- **Problem to work on**
Word for word, reproduce every line of the data below.

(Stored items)
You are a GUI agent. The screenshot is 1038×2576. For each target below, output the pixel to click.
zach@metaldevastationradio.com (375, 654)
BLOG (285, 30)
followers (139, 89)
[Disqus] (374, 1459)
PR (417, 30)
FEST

- **Output of the task**
You are a GUI agent. The screenshot is 1038×2576. For each target below, output the pixel to click.
zach@metaldevastationradio.com (375, 654)
BLOG (285, 30)
followers (139, 89)
[Disqus] (374, 1459)
PR (417, 30)
FEST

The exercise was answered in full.